▸ TEXT SECTION
THE MENTOR function is not only modeled through the pages of the Bible, it is explicitly commanded in the form of “teaching them to observe” and “discipling.” Our God is the teacher in whose instruction we “delight.” The only perfect Man was the Discipler of all nations. And men who follow Him are to “teach others also.”

THE HEART OF THE MENTOR is a teaching heart. The mentor knows. He wants others to know. He models, explains, and trains. He disciples first, his wife and kids, then others. He has a spiritual heart. As Moore and Gillette note (in the archetype they refer to as the “magician”), he exercises “the energy of initiation and transformation.” A man is supposed to know things. Like how a car runs. Or the inner working of a hair dryer. Or the capitol of Nepal. Or how many legs are on a spider. Or how many miles to the next rest stop. Or when the weather will turn. It’s up to him to maintain a working knowledge of why electricity flows, dogs bark, birds migrate, hamsters die, trees lose their leaves, dads lose their hair, and girls down the street “act weird.” Why do family members ask the man of the house these things? Because men are supposed to know how things work. And what to do next. And where to go from wherever you are. Men are supposed to be able to teach life.

THE FRIEND or “lover” (but never to be prostituted by the isolated erotic) is the function most endearing. We are drawn to God who defines Himself by it: “God IS love.” He insists that the ultimate point of all Scripture centers on loving Him and one another. It is at one and the same time the most basic instruction of Scripture and the “new commandment” given to every man.

THE HEART OF THE FRIEND is a loving heart. It is a caregiving heart. Passionate, yes. But more. Compassionate (“I will be with you”). The friend in a man is a commitment maker. And a promise keeper. His is “the energy that connects men to others and to the world”. Sourced in Scripture, observed in history, and experienced personally, these four pillars bear the weight of authentic masculinity. They co-exist. They overlap. And when they come together in a man, you will know it. You will feel it. You will be touched by it. Like four strands of steel in a cable, they will hold you.”

▸ WRITTEN INSTRUCTION 1
Answer these questions about the passage on the mentor and the friend:
(a) What name do Moore and Gillette give the archetype they associate with the mentor?
(b) According to the passage, what does the energy of the friend connect men to?
(c) What are the four pillars compared to at the end of the passage?
▸ WRITTEN INSTRUCTION 2
In the passage on the mentor and the friend, condense the paragraph beginning "THE FRIEND or “lover”" into a shorter version that keeps its main facts.
▸ WRITTEN INSTRUCTION 3
Reproduce the passage on the mentor and the friend word for word, starting with "THE FRIEND or" and going on through "to every man.".
Rely only on the passage on the mentor and the friend.

▸ SUPPLIED DATA
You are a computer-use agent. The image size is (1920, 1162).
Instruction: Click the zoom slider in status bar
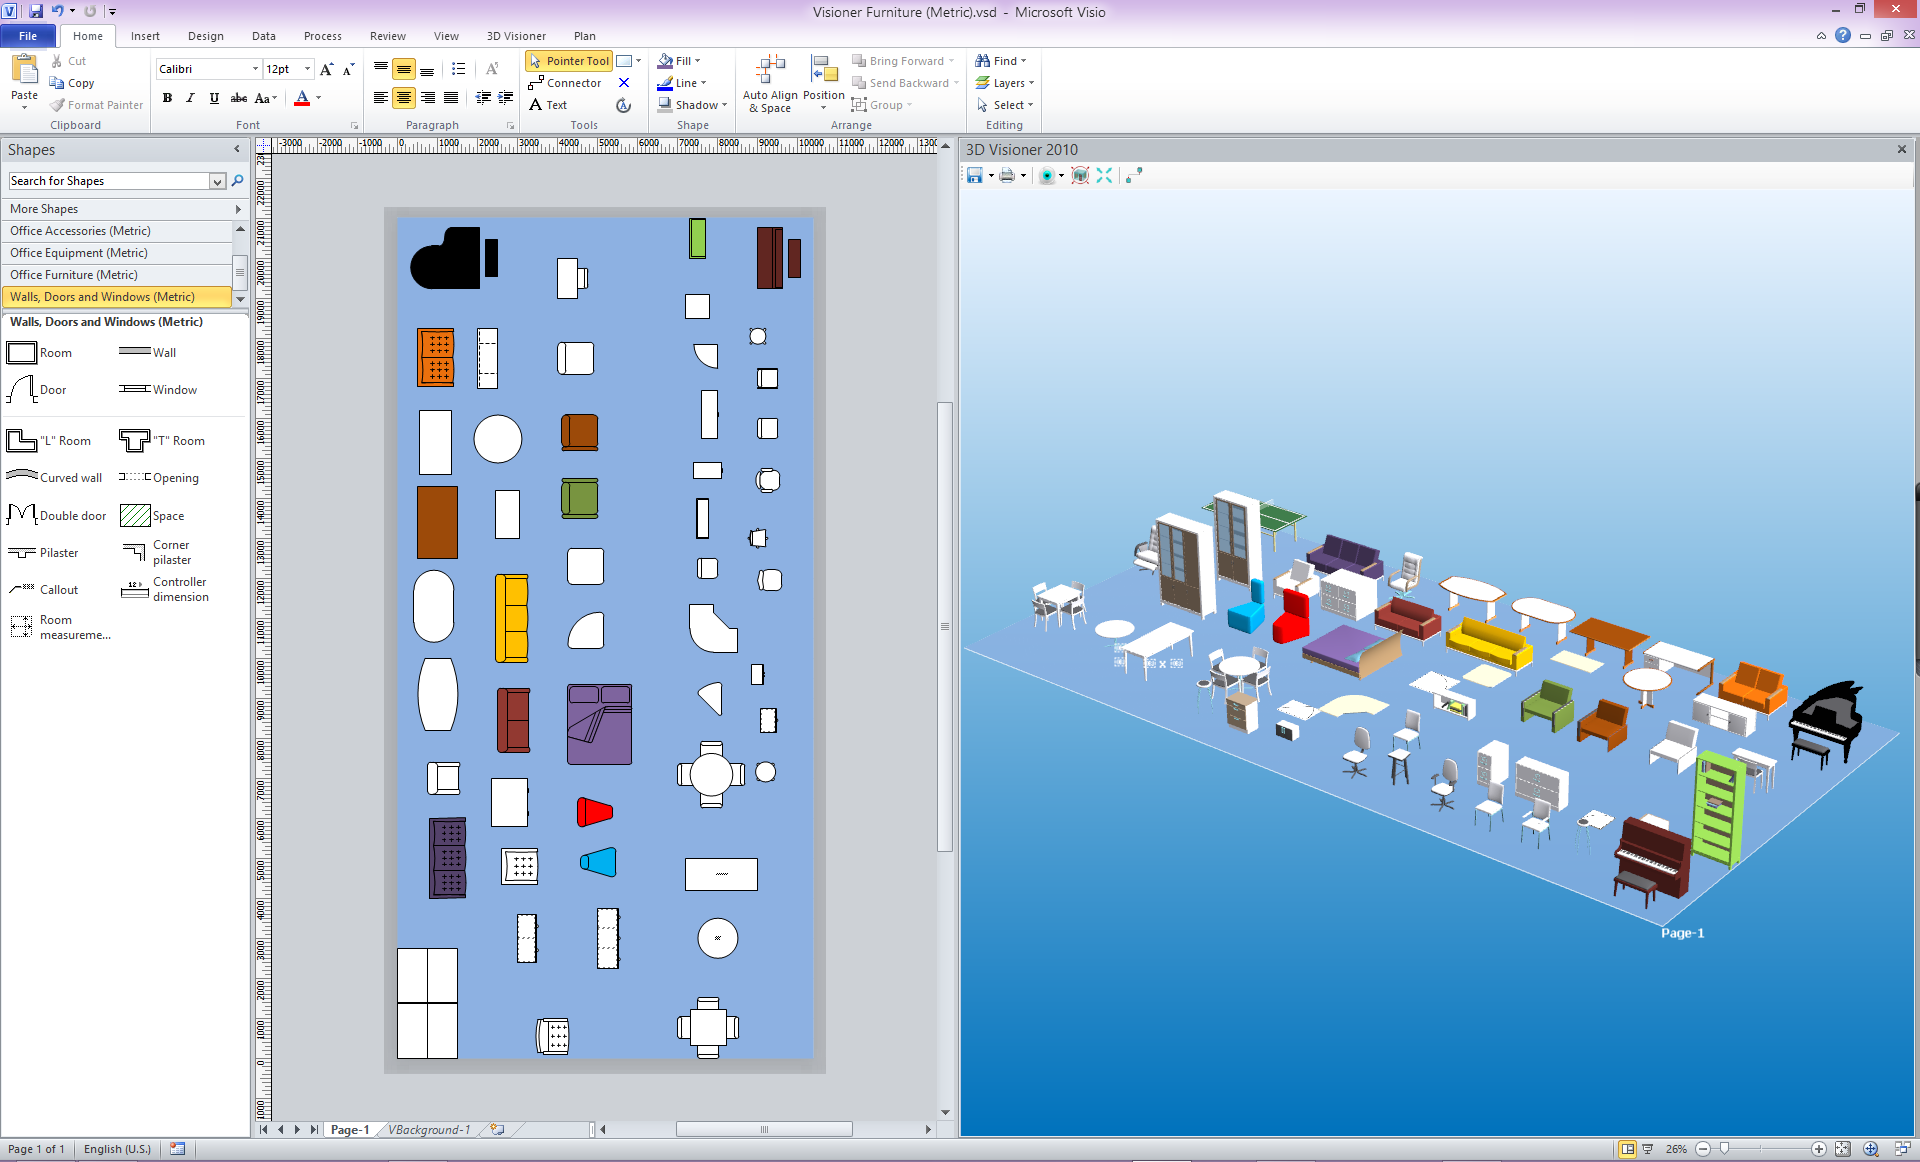[x=1724, y=1149]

▸ EXPECTED ANSWER 1
(a) The "magician."
(b) To others and to the world.
(c) Four strands of steel in a cable.

▸ EXPECTED ANSWER 2
The friend, or "lover," is the most endearing function, though it must never be reduced to the isolated erotic. God defines Himself by it ("God IS love") and says all Scripture centers on loving Him and one another. It is both Scripture's most basic instruction and the "new commandment" given to every man.

▸ EXPECTED ANSWER 3
THE FRIEND or “lover” (but never to be prostituted by the isolated erotic) is the function most endearing. We are drawn to God who defines Himself by it: “God IS love.” He insists that the ultimate point of all Scripture centers on loving Him and one another. It is at one and the same time the most basic instruction of Scripture and the “new commandment” given to every man.